╭─ SUPPLIED TEXT

The father of two, who lives in California with his actress wife Meghan Markle and their two children Archie and Lilibet, said writing his book was a necessary “act of service” to enable open discussion on mental health.
He has always struggled with the death of his mother Diana, Princess of Wales when he was 12 and writing his autobiography dedicated to her memory and his family was cathartic, he said.
“I don’t see myself as a victim, I’m grateful to be able to share my story to empower others and let people know we are all connected through trauma, I have never looked for sympathy in this,” the Duke said.
“Experiences I have had throughout my 38 years - I’m not looking forward to becoming 40 - I’ve felt that sharing my story will help someone or some people out there.
“People have shared things outside my control, but to share things in my life I think are important, it feels good, like an act of service.”
He revealed it has taken him years to find the right therapist to help him understand himself.
“For years it felt like the boy in the bubble, my awareness of myself was distorted because of the environment I was confined in. I was boxed in by society,” he said.
“When I found the therapist and unpacked 12-year-old Harry at the point my mother died, it unravelled a lot - it was scary.
“I thought therapy would cure me and I could hold onto my mother — but it was the opposite, I realised I had lost her.

╰─

◆ PROBLEMS TO WORK ON:
• a. Does the passage on the Duke's autobiography support each statement below? Answer yes or no for each, quoting the words of the passage that decide it.
(i) He lives in California with his wife and two children.
(ii) He was 15 when his mother died.
(iii) He says therapy cured him and let him hold onto his mother.
• b. According to the passage on the Duke's autobiography, what did he say writing the book would enable?

╭─ DATASET RECORDS

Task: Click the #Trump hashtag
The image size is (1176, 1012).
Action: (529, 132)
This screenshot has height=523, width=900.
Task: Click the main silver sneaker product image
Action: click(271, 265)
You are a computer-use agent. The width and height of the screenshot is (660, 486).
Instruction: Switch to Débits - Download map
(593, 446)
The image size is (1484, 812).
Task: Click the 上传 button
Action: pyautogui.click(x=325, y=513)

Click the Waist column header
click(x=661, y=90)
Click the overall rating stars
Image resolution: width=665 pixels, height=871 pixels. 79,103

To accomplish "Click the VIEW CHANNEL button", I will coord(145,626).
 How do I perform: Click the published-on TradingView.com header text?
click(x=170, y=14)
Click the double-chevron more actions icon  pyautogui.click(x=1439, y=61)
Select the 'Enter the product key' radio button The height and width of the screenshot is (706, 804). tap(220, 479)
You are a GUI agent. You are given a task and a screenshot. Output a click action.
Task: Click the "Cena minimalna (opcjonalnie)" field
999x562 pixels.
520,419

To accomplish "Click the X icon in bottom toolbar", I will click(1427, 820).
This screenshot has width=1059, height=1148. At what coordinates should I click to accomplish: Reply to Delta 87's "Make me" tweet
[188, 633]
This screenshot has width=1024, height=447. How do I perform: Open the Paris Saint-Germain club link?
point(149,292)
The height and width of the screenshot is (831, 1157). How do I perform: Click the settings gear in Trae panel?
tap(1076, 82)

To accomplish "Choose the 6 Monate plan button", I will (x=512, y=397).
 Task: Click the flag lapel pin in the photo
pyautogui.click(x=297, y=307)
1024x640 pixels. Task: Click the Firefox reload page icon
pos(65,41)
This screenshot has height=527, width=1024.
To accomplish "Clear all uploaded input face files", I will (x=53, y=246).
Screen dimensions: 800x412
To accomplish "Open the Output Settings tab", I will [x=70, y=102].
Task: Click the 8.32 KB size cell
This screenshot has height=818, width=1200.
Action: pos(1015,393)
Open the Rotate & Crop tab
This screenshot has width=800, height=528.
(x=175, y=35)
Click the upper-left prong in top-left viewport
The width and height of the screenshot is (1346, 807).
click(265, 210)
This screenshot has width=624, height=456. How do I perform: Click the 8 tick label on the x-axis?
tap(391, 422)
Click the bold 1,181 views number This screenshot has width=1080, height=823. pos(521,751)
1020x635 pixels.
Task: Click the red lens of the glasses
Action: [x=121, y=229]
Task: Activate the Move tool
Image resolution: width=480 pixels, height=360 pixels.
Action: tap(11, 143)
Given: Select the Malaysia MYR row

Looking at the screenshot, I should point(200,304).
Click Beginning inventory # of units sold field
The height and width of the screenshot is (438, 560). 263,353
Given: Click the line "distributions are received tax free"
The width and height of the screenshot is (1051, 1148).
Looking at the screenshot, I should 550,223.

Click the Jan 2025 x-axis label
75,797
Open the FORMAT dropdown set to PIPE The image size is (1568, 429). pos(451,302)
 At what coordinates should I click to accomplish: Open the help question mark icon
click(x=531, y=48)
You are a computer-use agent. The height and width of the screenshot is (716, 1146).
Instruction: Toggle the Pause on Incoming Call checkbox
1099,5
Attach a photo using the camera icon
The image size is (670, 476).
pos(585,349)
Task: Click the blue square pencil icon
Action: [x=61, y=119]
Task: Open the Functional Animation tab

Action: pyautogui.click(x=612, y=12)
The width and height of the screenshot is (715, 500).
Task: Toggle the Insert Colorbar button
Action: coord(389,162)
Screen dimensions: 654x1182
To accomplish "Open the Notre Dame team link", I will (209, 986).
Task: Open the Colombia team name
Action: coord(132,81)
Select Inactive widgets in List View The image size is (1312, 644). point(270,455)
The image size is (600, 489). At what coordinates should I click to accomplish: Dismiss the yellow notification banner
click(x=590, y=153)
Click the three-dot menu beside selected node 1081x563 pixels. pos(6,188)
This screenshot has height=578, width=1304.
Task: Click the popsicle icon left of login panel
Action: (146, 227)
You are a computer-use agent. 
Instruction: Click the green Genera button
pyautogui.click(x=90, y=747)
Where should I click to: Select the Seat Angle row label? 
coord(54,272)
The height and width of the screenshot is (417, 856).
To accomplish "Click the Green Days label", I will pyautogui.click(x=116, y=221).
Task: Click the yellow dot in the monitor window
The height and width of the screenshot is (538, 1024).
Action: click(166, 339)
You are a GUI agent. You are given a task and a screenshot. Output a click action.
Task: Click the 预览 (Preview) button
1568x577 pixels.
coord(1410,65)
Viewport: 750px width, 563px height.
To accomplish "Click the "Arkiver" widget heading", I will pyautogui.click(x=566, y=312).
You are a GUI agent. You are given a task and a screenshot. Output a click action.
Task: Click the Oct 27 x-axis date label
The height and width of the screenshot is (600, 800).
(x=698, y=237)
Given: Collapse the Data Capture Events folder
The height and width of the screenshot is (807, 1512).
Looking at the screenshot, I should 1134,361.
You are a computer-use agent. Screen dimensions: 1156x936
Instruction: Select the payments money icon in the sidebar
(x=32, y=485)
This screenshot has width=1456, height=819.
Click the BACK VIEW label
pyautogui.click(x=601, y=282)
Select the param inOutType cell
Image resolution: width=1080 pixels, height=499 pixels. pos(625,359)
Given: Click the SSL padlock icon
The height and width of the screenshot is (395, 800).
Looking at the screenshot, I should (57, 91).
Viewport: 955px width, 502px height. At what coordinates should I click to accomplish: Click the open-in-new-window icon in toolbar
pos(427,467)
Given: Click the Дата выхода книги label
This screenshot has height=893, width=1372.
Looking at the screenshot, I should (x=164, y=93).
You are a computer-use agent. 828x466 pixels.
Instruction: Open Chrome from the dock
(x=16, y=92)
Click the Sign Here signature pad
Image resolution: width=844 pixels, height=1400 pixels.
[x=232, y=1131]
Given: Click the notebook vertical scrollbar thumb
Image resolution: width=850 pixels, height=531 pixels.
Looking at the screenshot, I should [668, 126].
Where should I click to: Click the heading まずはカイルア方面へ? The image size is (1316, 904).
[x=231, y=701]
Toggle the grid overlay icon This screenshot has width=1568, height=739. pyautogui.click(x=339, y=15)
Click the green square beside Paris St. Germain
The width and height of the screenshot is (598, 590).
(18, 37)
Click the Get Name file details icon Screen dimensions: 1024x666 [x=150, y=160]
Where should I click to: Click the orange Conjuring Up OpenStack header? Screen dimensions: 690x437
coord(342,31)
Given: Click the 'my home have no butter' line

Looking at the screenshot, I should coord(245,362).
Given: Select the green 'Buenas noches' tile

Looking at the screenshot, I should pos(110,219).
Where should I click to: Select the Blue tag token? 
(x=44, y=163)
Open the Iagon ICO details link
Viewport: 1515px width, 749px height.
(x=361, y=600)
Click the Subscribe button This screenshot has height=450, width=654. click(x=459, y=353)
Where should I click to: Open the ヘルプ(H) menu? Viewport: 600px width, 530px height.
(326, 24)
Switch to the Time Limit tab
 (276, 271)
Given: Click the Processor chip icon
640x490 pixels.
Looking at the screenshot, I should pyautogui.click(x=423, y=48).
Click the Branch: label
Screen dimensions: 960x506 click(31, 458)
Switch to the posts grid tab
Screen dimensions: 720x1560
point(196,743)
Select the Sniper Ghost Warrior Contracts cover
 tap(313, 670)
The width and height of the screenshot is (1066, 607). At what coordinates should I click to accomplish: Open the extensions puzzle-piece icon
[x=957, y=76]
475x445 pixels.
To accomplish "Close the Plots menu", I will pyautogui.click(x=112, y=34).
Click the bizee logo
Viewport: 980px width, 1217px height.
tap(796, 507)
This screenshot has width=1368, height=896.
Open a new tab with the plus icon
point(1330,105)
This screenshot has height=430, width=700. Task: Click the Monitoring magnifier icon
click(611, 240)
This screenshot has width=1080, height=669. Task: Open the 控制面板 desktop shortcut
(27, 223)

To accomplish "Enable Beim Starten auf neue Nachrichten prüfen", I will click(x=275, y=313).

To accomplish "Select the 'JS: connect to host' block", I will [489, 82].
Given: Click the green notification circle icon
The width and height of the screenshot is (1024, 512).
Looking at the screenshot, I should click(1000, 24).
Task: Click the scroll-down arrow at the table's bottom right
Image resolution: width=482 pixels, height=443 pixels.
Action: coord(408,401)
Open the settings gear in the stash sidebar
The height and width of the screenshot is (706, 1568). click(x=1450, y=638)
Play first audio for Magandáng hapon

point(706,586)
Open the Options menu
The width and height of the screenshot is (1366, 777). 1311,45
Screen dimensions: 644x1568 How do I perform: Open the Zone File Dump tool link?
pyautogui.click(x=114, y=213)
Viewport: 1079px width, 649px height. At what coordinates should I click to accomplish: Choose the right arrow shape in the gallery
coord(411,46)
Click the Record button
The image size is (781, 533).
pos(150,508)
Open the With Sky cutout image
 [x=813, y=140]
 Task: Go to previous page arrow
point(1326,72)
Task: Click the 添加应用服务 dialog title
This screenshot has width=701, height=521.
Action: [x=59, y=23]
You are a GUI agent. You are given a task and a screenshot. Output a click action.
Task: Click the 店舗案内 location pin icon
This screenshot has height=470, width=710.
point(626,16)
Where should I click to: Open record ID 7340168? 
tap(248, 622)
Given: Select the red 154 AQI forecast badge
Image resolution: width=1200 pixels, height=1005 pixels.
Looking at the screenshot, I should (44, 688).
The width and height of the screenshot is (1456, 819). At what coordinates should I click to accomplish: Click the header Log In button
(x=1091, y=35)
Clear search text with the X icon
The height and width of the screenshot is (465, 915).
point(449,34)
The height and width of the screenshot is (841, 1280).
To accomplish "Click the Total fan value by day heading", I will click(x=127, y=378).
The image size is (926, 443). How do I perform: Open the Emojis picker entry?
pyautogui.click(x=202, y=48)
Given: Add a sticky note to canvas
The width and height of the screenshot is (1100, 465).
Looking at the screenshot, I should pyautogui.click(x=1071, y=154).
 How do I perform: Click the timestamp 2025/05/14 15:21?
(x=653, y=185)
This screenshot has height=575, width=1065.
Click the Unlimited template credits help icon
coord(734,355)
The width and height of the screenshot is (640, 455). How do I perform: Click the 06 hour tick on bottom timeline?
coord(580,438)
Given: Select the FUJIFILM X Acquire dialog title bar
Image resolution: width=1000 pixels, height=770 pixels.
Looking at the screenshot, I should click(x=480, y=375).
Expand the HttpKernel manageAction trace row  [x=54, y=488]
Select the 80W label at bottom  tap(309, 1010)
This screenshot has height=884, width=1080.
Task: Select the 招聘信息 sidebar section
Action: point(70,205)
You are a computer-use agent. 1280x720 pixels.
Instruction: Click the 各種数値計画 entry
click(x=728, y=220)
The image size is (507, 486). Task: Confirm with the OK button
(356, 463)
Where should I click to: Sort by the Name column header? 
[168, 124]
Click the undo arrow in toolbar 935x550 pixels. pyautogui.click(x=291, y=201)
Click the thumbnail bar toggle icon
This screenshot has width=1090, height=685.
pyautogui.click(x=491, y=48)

╰─

◆ EXERCISE ANSWERS:
• a.
(i) Yes: "lives in California with his actress wife Meghan Markle and their two children Archie and Lilibet"
(ii) No: "the death of his mother Diana, Princess of Wales when he was 12"
(iii) No: "I thought therapy would cure me and I could hold onto my mother — but it was the opposite, I realised I had lost her."

• b. Open discussion on mental health.